(ABOUT THIS EXERCISE) Please retype the records from the line with "Identify the location of remove-button-label: Remove." up to and including the line with "zoo-sign-lettering: SURABAYA ZOO", leaving out the pictures.

(PROVIDED RECORDS)
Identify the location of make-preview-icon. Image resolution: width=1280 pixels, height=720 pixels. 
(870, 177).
---
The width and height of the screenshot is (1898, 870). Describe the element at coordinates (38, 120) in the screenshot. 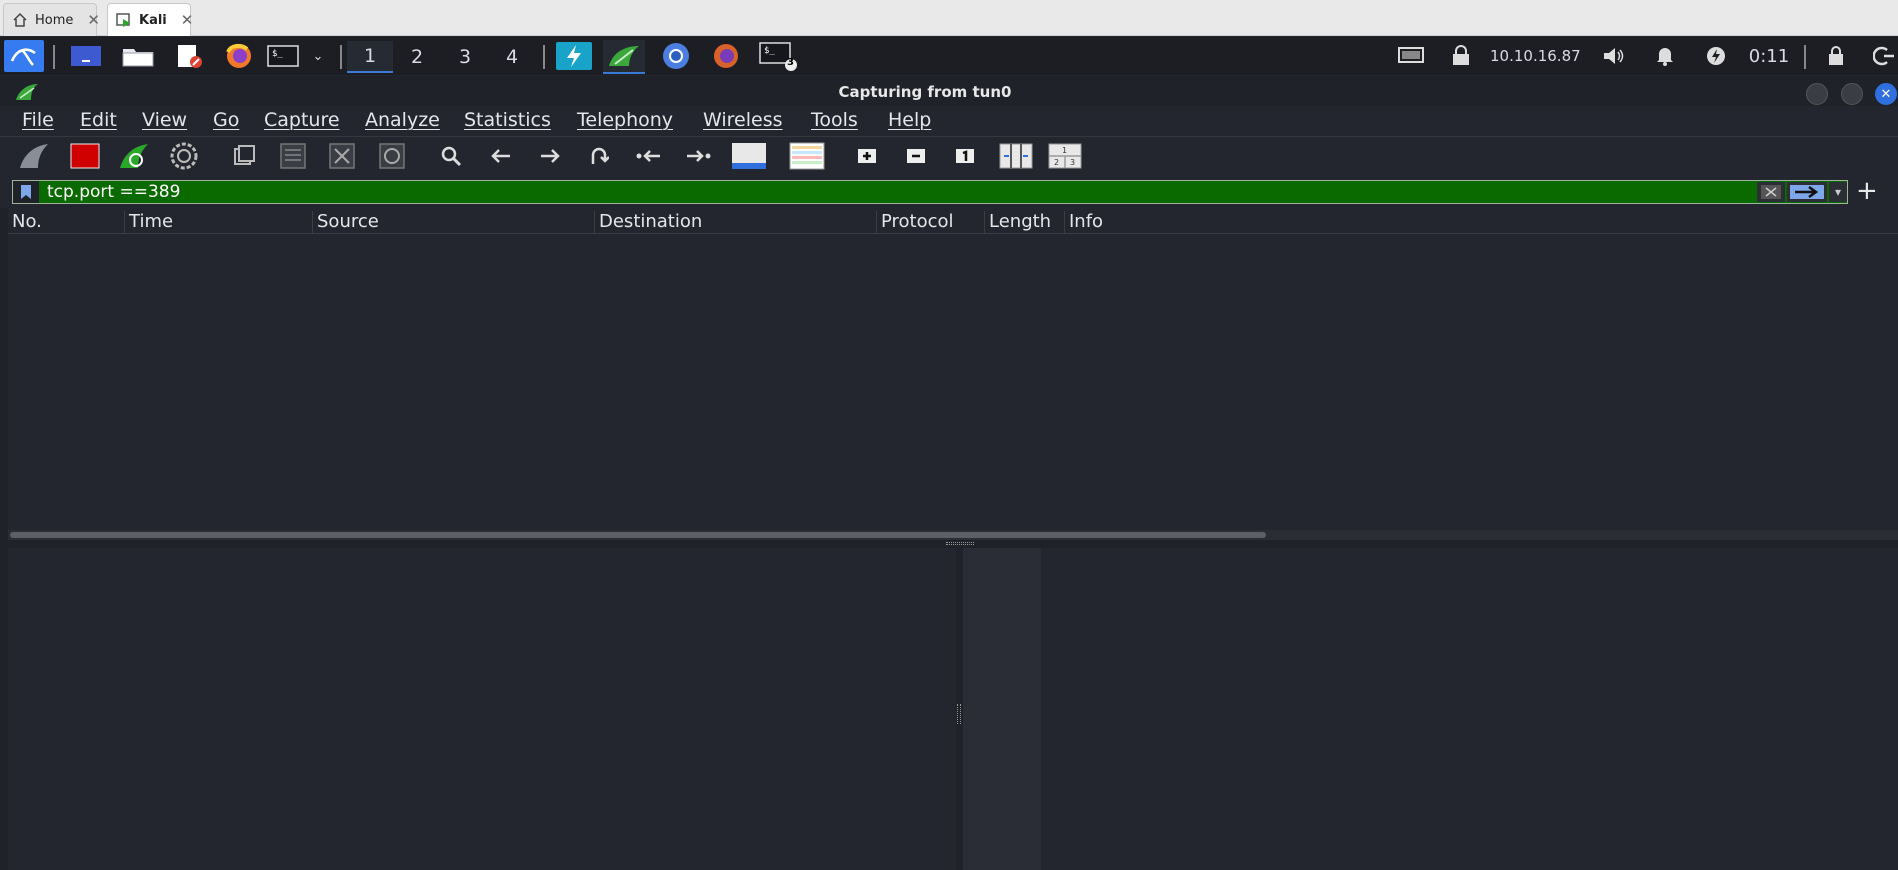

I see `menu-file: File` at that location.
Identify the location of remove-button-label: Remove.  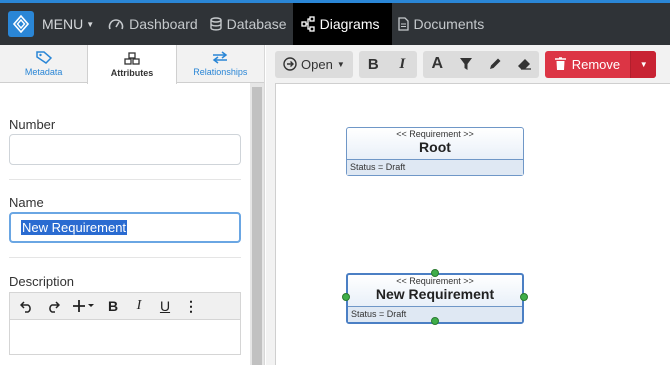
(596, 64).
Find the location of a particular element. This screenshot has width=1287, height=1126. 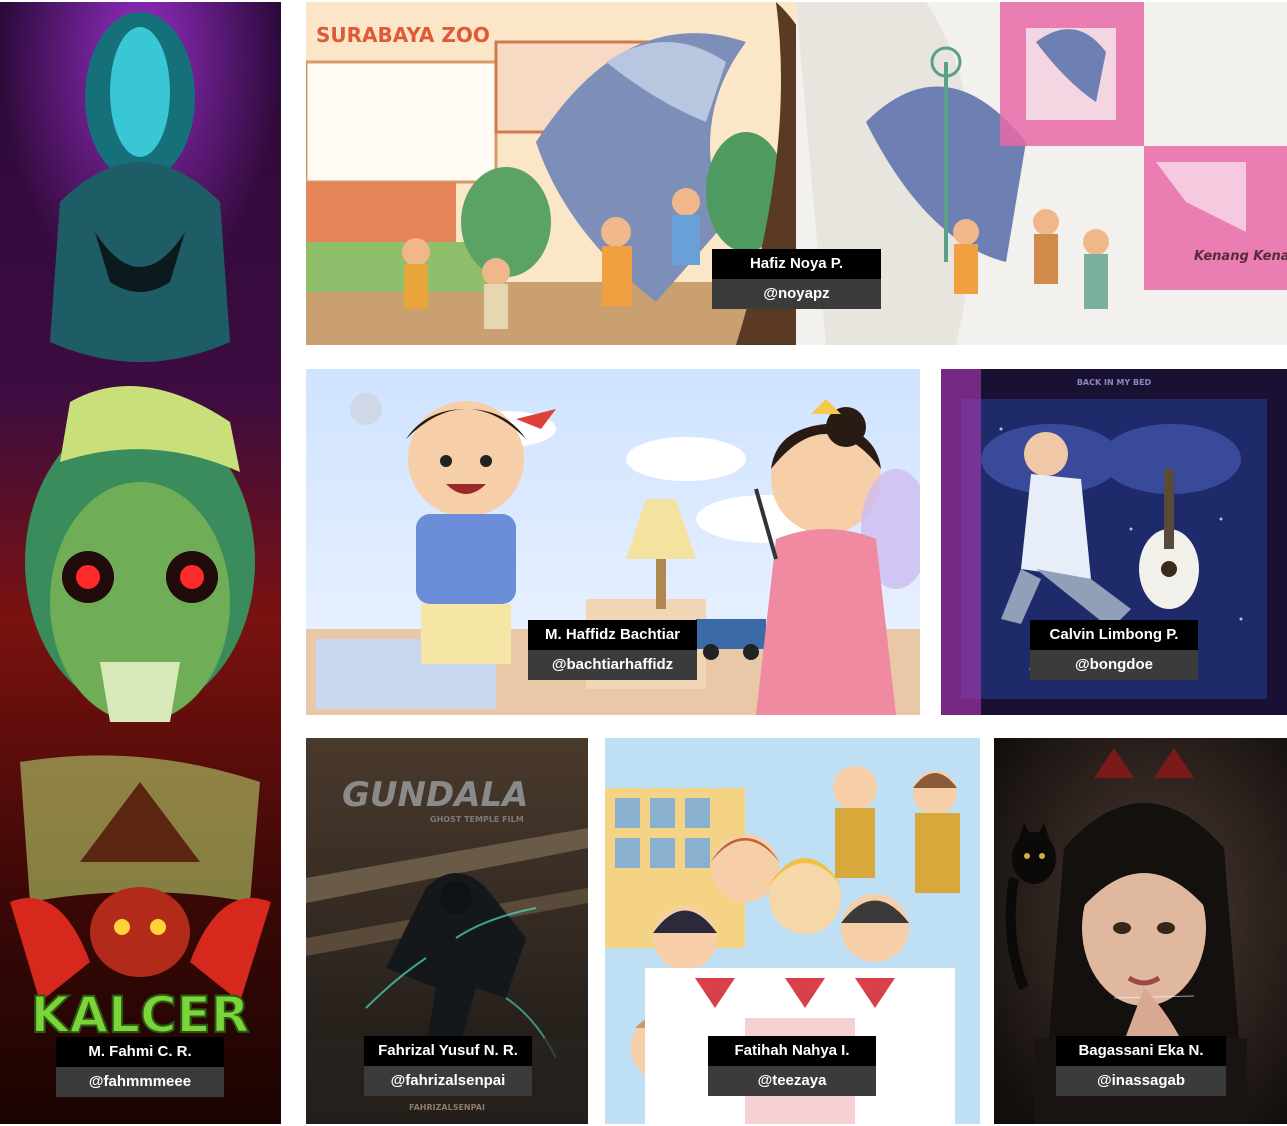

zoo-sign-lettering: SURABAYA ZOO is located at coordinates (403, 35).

(YOUR SOLUTION)
Identify the location of remove-button-label: Remove.  
(596, 64).
Find the location of a particular element. This screenshot has width=1287, height=1126. 

zoo-sign-lettering: SURABAYA ZOO is located at coordinates (403, 35).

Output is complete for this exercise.